Iedere keer sta ik weer te kijken hoeveel kinderen op jongere leeftijd al weten en hoeveel zij al kunnen overdenken. Kinderwijsheden, zo puur, zo mooi! Ik heb, net als misschien een aantal collega's, verschillende lessen hvo en gvo bezocht. Steeds zie je de kinderen genieten als zij in de kring zitten, bij de juf of de meester die verhalen vertelt. Mooie verhalen over bijzondere mensen. Door de docenten worden vooral veel vragen gesteld, waar de kinderen zelf antwoord op mogen geven, in woorden die hun mening verpakken. Die meningen mogen veranderen, met respect voor de mening van andere kinderen. 

De kinderen zien het zelf als een soort schatkist met waardevolle lessen. Het zijn schatten die zij niet voor zichzelf houden, maar die zij delen met de andere kinderen. Als er iets gebeurt in hun leven wat fijn is of juist verdrietig, dan openen ze hun schatkist en denken ze terug aan de lessen die zij kregen. 

Wij vinden het als indieners van belang dat kinderen in levensbeschouwelijk opzicht een eigen richting en een eigen visie mogen bepalen. De aansluiting tussen de leefwereld thuis en op school bevordert de ontwikkeling van het kind en is van belang voor de ontwikkeling van een moreel kompas bij het kind. De lessen helpen kinderen om hun eigen kijk op het leven en hun eigen identiteit te ontwikkelen, om oog te hebben voor wat je levensovertuiging voor jezelf kan betekenen en wat jij voor andere mensen kunt betekenen, en om respect te hebben voor mensen die anders in het leven staan dan jij. 

We hebben brede ondersteuning gekregen vanuit het onderwijs. Wel twintig organisaties ondersteunen ons, zoals AOb, CNV, Ouders & Onderwijs, Verus, VOS/ABB, de Vredesbeweging Pax en het Centraal Joods Overleg. Er waren twintig steunbetuigingen van maatschappelijke organisaties die steun geven aan dit wetsvoorstel. Er worden jaarlijks 75.000 kinderen bereikt via hvo en gvo, maar er dreigen ontslagen te moeten vallen als we niet iets aan de bekostiging doen, vandaar dit wetsvoorstel. 

Aan het adres van leden die bedenkingen of bezwaren hebben uitgesproken, wil ik graag laten zien dat dit wetsvoorstel helemaal past in het Nederlandse onderwijsbestel en zelfs kan worden beschouwd als het sluitstuk van de vrijheid van onderwijs, als sociaal grondrecht. "Het openbaar onderwijs wordt, met eerbiediging van ieders godsdienst of levensovertuiging, bij de wet geregeld", zo luidt Artikel 23, lid 3, van onze Grondwet. De wetgever heeft er met de artikelen 50 en 51 in de Wet op het primair onderwijs voor gezorgd dat dit in schooltijd actief en pluriform kan worden ingevuld, met inachtneming van de vrijheid van godsdienst en van levensovertuiging, zoals in artikel 6 van onze Grondwet staat. Artikel 26, lid 2 en 3, van de Universele Verklaring van de Rechten van de Mens luidt bovendien dat het onderwijs gericht zal zijn op de volle ontwikkeling van de menselijke persoonlijkheid en op de versterking van de eerbied voor de rechten van de mens en fundamentele vrijheden. Aan de ouders komt het recht toe om de soort van opvoeding en onderwijs te kiezen welke aan hun kinderen gegeven zal worden. 

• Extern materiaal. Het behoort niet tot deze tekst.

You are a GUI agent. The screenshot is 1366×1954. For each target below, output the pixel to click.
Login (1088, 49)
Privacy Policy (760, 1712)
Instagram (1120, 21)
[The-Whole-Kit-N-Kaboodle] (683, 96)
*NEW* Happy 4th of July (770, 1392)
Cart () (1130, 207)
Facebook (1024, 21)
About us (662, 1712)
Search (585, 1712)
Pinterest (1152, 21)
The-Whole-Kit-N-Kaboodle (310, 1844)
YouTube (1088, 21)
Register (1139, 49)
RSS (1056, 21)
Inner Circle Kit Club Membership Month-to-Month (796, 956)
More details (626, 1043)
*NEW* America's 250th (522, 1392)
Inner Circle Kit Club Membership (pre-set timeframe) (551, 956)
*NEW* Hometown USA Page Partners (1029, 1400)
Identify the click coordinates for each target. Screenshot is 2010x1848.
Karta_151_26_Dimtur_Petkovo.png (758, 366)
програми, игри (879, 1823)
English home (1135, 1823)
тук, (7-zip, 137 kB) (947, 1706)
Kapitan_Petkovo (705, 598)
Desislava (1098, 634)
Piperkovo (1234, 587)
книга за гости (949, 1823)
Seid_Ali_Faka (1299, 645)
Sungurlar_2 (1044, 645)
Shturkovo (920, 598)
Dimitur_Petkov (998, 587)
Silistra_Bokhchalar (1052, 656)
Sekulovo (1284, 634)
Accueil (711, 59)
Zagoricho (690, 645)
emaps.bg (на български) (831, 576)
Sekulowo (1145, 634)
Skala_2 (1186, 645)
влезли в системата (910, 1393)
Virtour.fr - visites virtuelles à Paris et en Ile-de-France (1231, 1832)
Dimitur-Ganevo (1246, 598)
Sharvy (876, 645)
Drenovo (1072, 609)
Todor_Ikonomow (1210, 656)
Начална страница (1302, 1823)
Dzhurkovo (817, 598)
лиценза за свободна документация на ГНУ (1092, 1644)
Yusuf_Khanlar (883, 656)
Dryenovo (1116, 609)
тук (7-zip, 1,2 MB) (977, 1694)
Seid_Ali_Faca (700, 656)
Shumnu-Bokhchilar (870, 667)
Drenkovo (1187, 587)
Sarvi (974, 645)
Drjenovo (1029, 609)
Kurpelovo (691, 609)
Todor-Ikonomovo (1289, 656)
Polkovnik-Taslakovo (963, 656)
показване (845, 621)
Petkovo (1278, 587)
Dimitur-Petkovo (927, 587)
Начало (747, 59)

Artikel 14 van het Verdrag inzake de rechten van het kind, dat ook door ons land als bindend recht is aanvaard, werkt dit aldus uit: elk kind heeft recht op vrijheid van gedachte, geweten en godsdienst en de vrijheid deze te uiten. De overheid respecteert de rechten en plichten van ouders en voogden om het kind te begeleiden bij de uitoefening van dit recht op een manier die past bij zijn of haar leeftijd en ontwikkeling. Gvo en hvo ondersteunen de ouders met kinderen in het openbaar onderwijs hierbij omdat de openbare school daartoe zelf niet toegerust en gerechtigd is. Dat is alleen mogelijk als de overheid, net als voor het andere onderwijs, daarvoor de financiële middelen verschaft. Vrijheid van onderwijs is immers niet alleen een vrijheidsrecht, maar ook een sociaal grondrecht en een zorgplicht voor de overheid. 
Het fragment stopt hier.